Cooked Rice is also a high-risk food as it contains spores that are not destroyed during cooking, the rice should be eaten or frozen within 24 hours of cooking.
Some soft cheeses may contain Listeria.
Never serve dishes containing raw eggs, such as ice creams, mayonnaise, mousses or hollandaise sauce to the following vulnerable groups: babies, pregnant women, the elderly, recuperating invalids.
Wash all fruit, vegetables, rice, grains, pulses or lentils in cold running water as they may contain soil, dust or pests that can cause harm.

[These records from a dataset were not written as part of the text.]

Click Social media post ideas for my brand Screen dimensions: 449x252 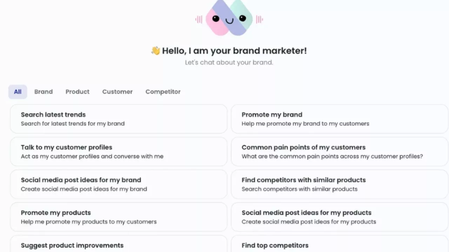click(x=119, y=184)
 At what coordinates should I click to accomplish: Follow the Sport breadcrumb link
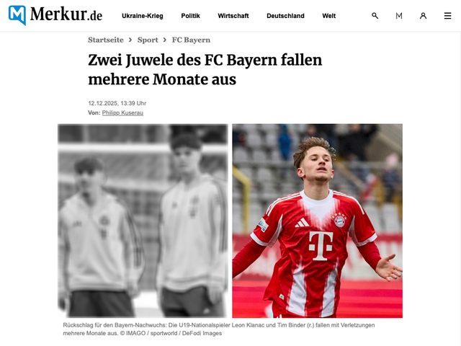pyautogui.click(x=148, y=40)
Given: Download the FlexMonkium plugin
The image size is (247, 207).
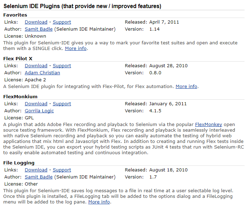Looking at the screenshot, I should pyautogui.click(x=36, y=104).
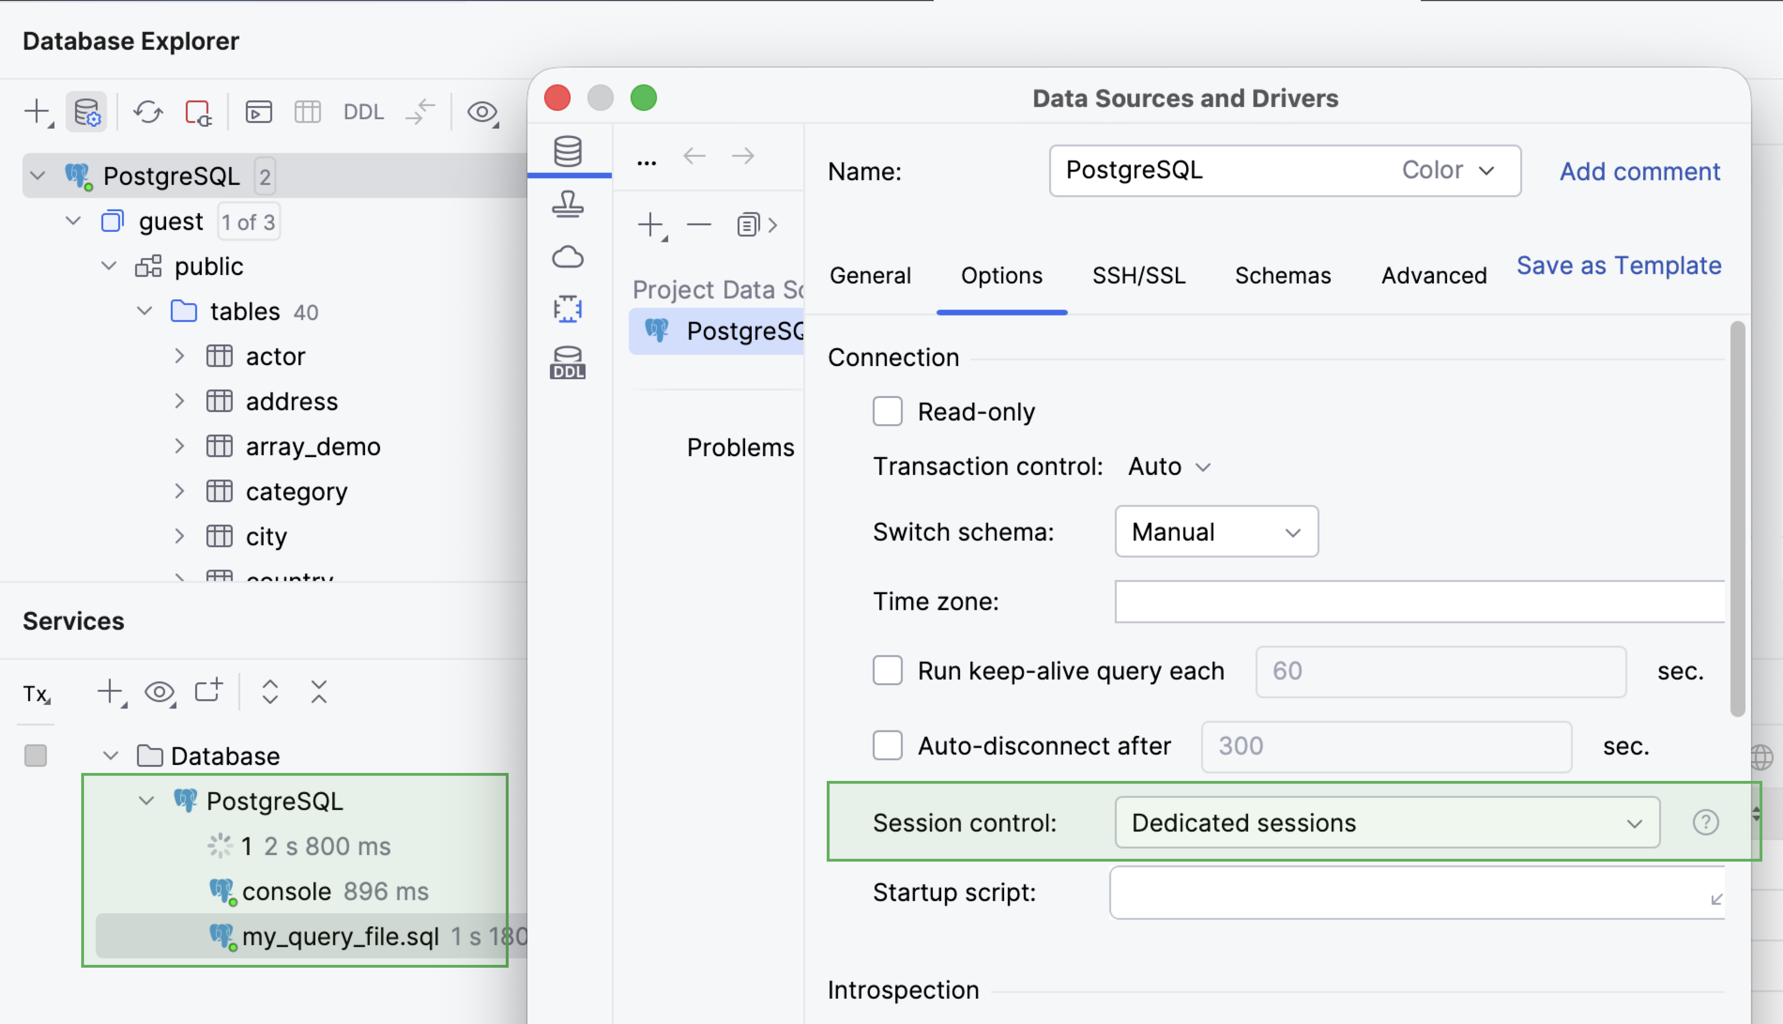Select the DDL data sources sidebar icon
Screen dimensions: 1783x1024
click(567, 362)
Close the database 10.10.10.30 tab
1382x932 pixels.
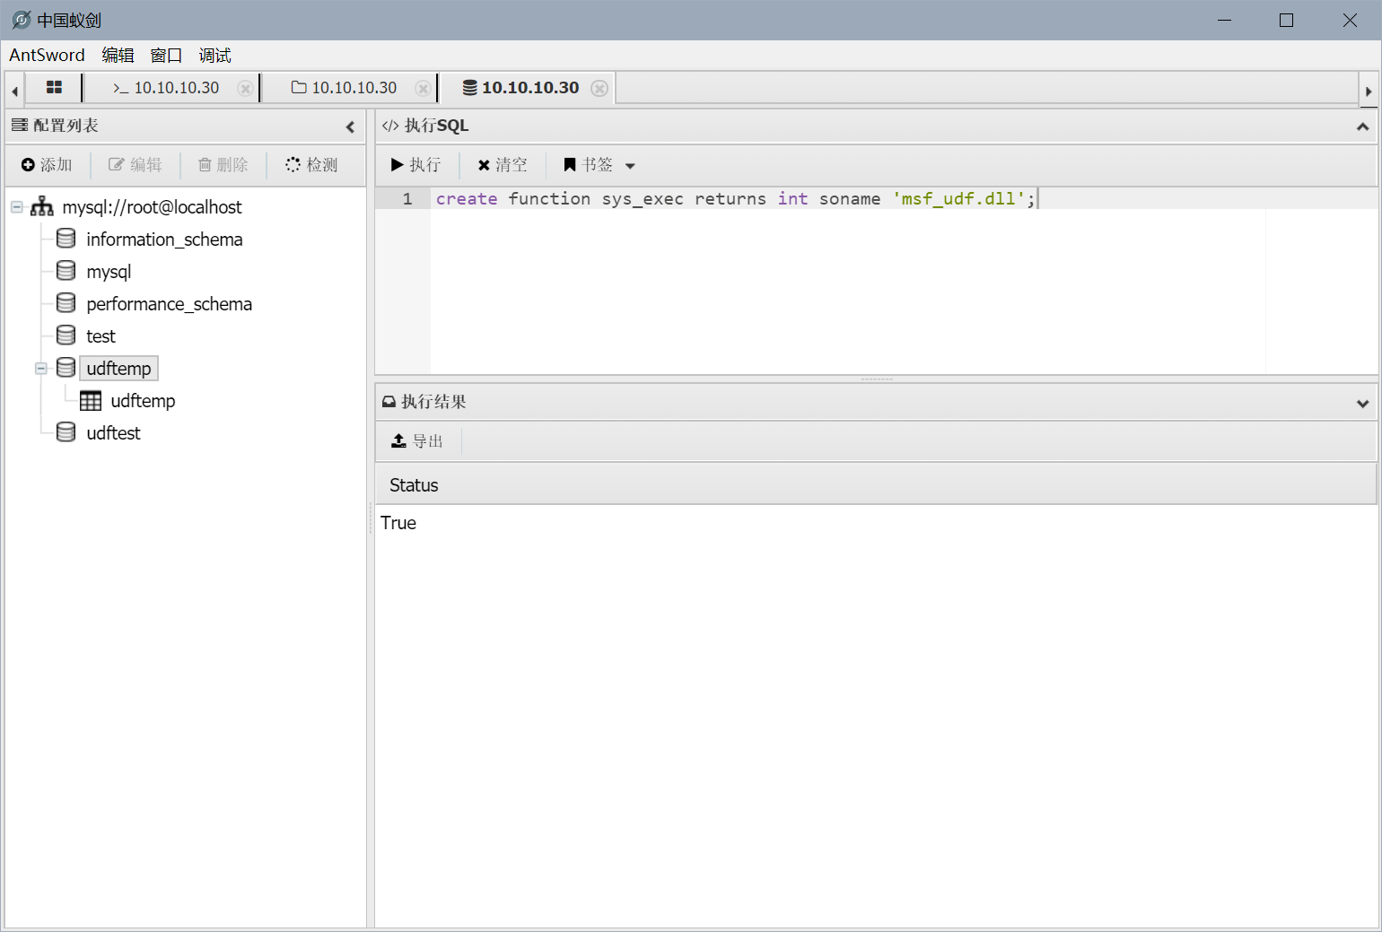599,88
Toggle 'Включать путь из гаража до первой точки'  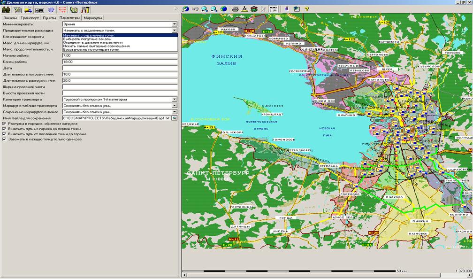(x=4, y=129)
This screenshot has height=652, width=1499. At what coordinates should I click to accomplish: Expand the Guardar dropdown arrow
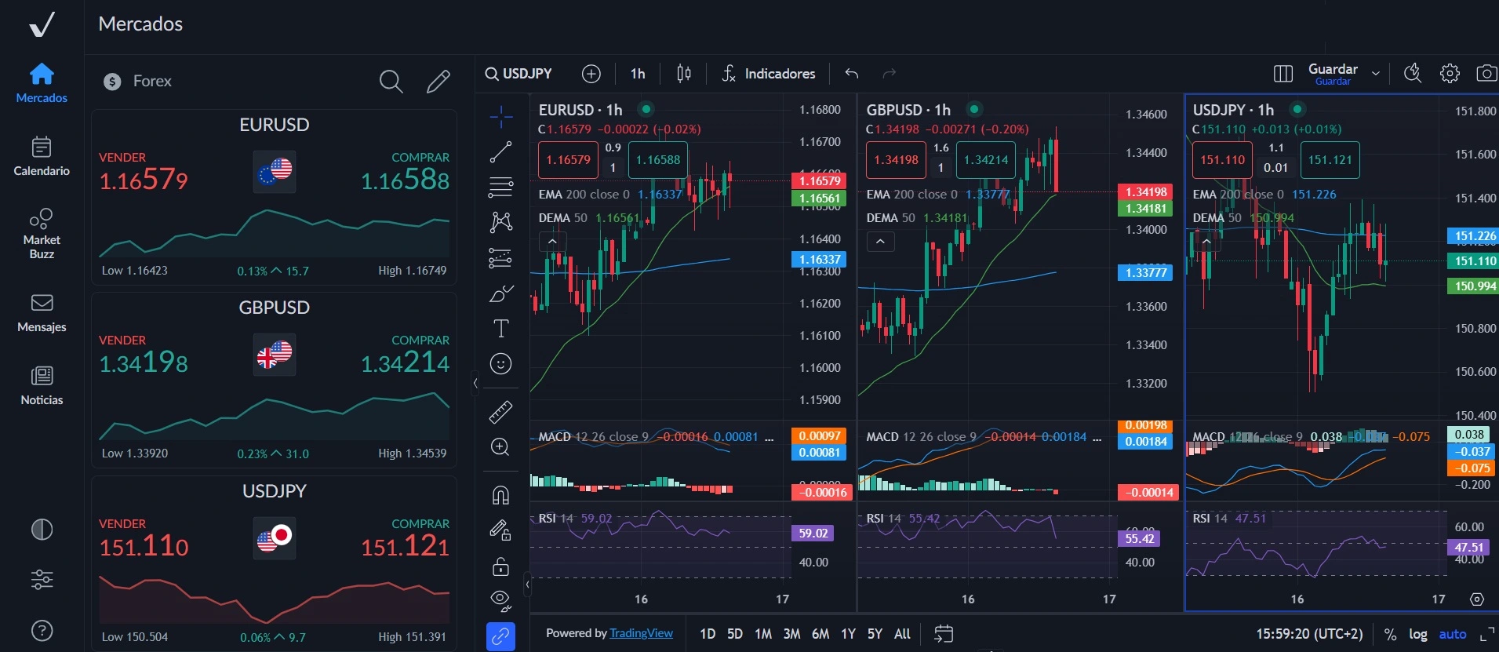(x=1375, y=74)
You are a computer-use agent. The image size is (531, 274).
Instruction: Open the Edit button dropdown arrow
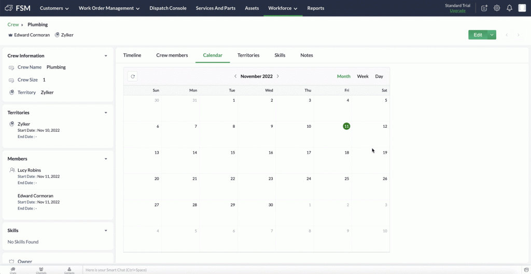[x=492, y=35]
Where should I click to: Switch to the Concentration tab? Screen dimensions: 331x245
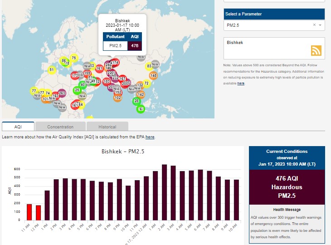[x=60, y=127]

Wash food preparation surfaces and spray them with a sanitising product, carefully following the instructions for use.
Have a bowl of hot soapy water at hand before you start to prepare food, so you can wash your hands without touching the tap or the washing up liquid container.
Always wash your hands after visiting the toilet and after blowing your nose.
Do Not touch your face, hair, nose or ears while preparing food, to avoid contamination by bacteria.
Avoid coughing and sneezing while preparing food.
Use tea-towels only once then put them in the laundry.
Use disposable dishcloths and replace them daily.
Cover any boils, spots, pimples or cuts with colourful plasters before touching food.
Wash all raw fish, meat or poultry in cold water before cooking. Pat the food dry with kitchen paper and spray the area with sanitizer to prevent the splashes contaminating other foods. Then carefully wash your hands.
Reheat cooked food only once then discard any leftovers.
Use separate colour coded chopping boards for raw and cooked meats, fish, salads and vegetables, to avoid cross contamination. Wash them immediately after use preferably in a dishwasher.
Use separate utensils for raw and cooked foods and wash them immediately after use.
To Prevent contamination by hazards such as chemicals, bacteria or pests-never leave food uncovered.
Keep pets out of the kitchen.
Store raw foods in the bottom of the fridge to prevent drips contaminating cooked food.
Cold food must be stored below 5C.
Frozen food must be stored below 18C.
Food must be cooked to a core temperature of over 80C, check this by inserting a probe. If you do not have a probe check that the juices are running clear by inserting a meat fork into the centre of the food. If the juices look pink or red, cook the food for a further 15 minutes and check again, making sure you have washed the fork.
Fish needs to be cooked until it is opaque, over 80C.
Cook food thoroughly to kill any bacteria or parasites such as worms, which are often present in raw meat or fish.
It Is Not recommended by health & safety experts that meat or fish be served pink
.
*****
GENERAL NOTES
**Please Note the once a week recipes
will work for two people if you cook once a week. If there are four people in the family you will either need to double up the recipes or cook twice a week. To Get the system up and running you may need to cook twice a week for the first few weeks to build up your stock. After that you can adjust the recipes and frequency to suit your individual circumstances**
This Book does not make allowances for special dietary needs such as allergies. Some of the recipes do contain nuts. Any allergy sufferer should consult his/her Doctor before trying out these recipes.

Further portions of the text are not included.